UVM Mathematicians Lead Study That Shows Language Is Happy, Mostly
It may seem as though social media sites like Twitter are full of griping and negativity, but it turns out this may not be entirely true.
A group of researchers led by Peter Dodds and Chris Danforth, mathematicians at UVM's Computational Story Lab, collected words from 24 types of sources, including books, newspaper articles, social media, television subtitles and music lyrics. From the billions of words they collected, the researchers then asked people to rank the most frequently used 10,000 words from positive or negative on a nine-point scale.
The outcome? Their paper “Human Language Reveals a Universal Positivity Bias” shows that people tend to use more happy words than negative words.
They started out by trying to measure happiness or sadness from large texts. “Whether it be Twitter, or the news, or any kind of large text," says Dodds. "And so that’s what we’ve been working on for 9 years ... Along the way, we figured out that we would need to measure individual words for their happiness levels."
The study contains 10 different languages, including Arabic, Chinese, Korean, English, Spanish, Brazilian Portuguese and Russian. “As all of those languages came back from our surveys, we saw the same pattern. We saw that there were more happy words in all of them,” Dodds says.
“People, for various reasons, may tend to talk about more positive things, may remember things that are more positive just because it’s good,” says Dodds. “You want to keep existing and have a life that keeps going – so we have a bit of a bias in that way and what we’ve seen now is that it’s embedded in our language.”
But Dodds says what is surprising is the positive trend despite the negative things going on in the world. “The news is full of bad things and there are terrible threads in social media here and there, but if you step back from that and look at language as a whole, [you see the positive trend].”
"The news is full of bad things and there are terrible threads in social media here and there, but if you step back from that and look at language as a whole, [you see the positive trend]." - Peter Dodds, UVM mathematician
In examining language in Twitter, literature, movies or the news, the mathematicians say they found the positive bias over and over again.
All of the data they collected throughout the study is online, including a daily updated map of the United States, which shows the happiest states in the country, the happiness of words in the scripts of 1,000 movies, 10,000 books and the New York Times by section.
So who decides whether a word is positive or not? “We asked people on the web through a service that Amazon provides. They saw a scale from one to nine, a sad face to a smiley face, and they were supposed to click the face that represented how they felt when they saw the word,” Danforth explains. He says by the end of the study, they received 5 million evaluations of words worldwide.

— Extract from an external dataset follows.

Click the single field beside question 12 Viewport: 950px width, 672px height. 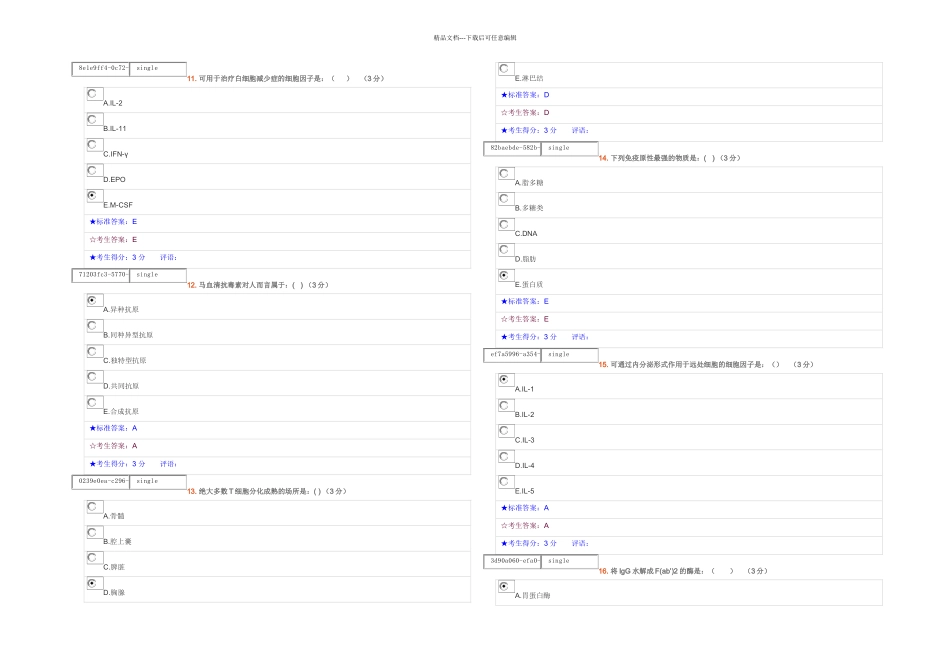coord(158,275)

While words like sunshine and laughter received universally positive scores, others had mixed results. “Church is one of those words,” says Danforth.

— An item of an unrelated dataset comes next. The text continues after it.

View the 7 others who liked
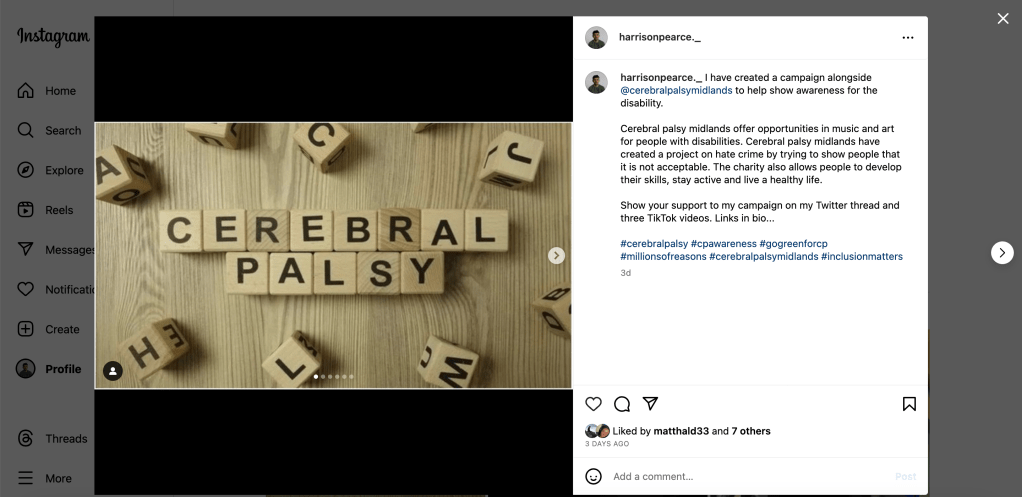The height and width of the screenshot is (497, 1022). (x=751, y=431)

“Profanities, alcohol, vices, cigarettes and so on,” says Dodds, citing examples of words that depend heavily on context. “We tend to take those words out."

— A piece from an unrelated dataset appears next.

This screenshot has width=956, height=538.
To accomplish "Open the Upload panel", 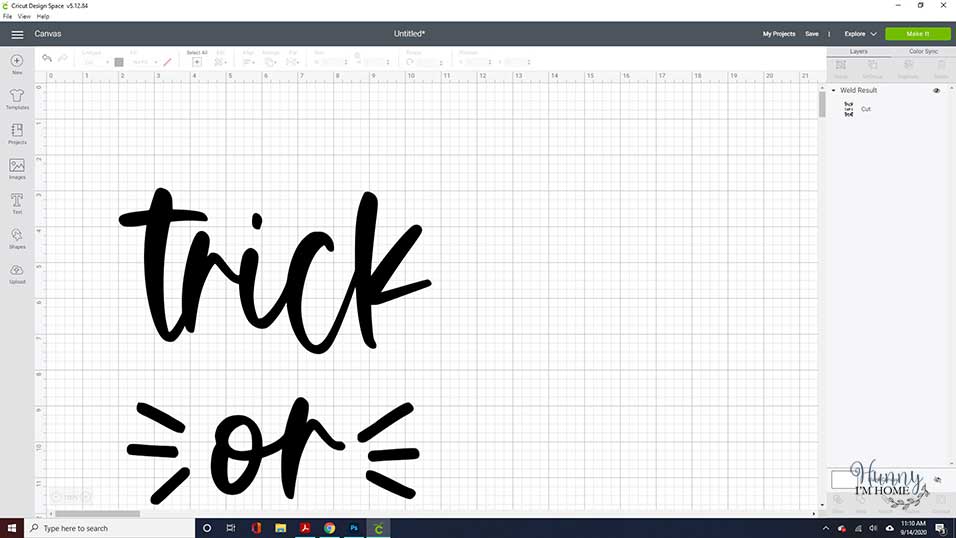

Dodds compares the way their instrument collects word information to measuring temperature. “We wouldn’t want to measure the temperature in a tiny little patch of air, we want to measure it for Burlington,” he says. The instrument measures entire books at one time, collecting all of the words, which Dodds says helps account for things like sarcasm. “As far as sarcasm goes, it’s incredibly difficult to get at but it’s hard to have a whole book that’s sarcastic … So what we’ve seen is when we look at phrases that words are in, it works pretty well,” he says.
The happiest words they found universally were "laughter" and "happy." Danforth says they collect about 50 million messages from Twitter per day. “That’s about a trillion words in the past five to six years we’ve been doing this … Various versions of ‘hahaha’ end up in the top 5,000 most frequently used words on Twitter. In every language,” he says.
“The least biased word set that we looked at was Chinese literature,” Dodds says. “And it was seven [happy words] to three [negative words]. So even in the least biased one, it’s still pretty strong.”
“Russian Twitter was kind of in the middle of the pack,” Dodds says. “Russian literature was near the bottom. So it was spread out. We found that the Spanish ones, rated by people in Mexico, they were all at the top in terms of their median level of happiness.”
Vermont ranks high, it turns out, and is currently the happiest state in the country over the past 30 days. “People are using the words, ‘amazing,’ ‘family’ and ‘snow’ a lot,” says Danforth. “There’s a lot less profanity coming out of Vermont.”
“So a bit happier, but not as expressive. So I think that’s not a bad New England kind of story,” adds Dodds.